━━━━━ RECORD EXTRACTS
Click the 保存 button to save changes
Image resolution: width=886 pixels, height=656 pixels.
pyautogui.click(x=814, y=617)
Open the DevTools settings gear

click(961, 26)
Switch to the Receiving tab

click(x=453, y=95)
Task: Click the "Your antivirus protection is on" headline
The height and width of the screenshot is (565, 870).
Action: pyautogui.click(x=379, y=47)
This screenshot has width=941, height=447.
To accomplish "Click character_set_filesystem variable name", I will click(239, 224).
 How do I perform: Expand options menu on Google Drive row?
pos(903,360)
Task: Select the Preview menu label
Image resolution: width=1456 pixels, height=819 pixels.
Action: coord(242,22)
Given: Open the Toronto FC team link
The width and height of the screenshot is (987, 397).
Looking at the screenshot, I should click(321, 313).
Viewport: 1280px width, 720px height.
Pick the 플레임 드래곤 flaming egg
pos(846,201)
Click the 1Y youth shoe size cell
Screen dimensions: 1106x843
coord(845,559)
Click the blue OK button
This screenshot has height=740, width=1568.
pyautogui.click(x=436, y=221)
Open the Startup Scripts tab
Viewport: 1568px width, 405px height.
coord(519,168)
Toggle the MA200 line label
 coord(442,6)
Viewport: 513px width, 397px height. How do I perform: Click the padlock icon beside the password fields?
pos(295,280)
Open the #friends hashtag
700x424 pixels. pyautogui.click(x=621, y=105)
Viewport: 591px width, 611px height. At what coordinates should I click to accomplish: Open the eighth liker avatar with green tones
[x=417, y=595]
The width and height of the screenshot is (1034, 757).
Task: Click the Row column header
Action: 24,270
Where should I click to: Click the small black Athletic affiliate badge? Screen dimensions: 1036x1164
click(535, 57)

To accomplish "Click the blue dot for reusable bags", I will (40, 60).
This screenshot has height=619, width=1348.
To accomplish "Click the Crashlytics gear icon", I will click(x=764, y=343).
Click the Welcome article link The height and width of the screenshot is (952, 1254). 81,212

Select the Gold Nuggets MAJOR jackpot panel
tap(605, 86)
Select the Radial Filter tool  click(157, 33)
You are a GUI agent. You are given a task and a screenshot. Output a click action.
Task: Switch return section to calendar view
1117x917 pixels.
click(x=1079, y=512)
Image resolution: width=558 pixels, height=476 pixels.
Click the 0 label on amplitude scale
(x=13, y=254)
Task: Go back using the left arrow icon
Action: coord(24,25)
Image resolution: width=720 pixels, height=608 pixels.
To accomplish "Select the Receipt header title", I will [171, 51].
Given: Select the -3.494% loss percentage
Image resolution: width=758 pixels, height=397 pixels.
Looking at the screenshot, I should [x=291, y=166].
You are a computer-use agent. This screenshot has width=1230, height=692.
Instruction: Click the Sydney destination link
━━━━━━━━━━
- _WHAT YOU NEED TO DO_: Each line of the listing that holds the string "will" counts once; state how many there are, with nothing added.

- _SOLUTION TO THE PROBLEM_: 4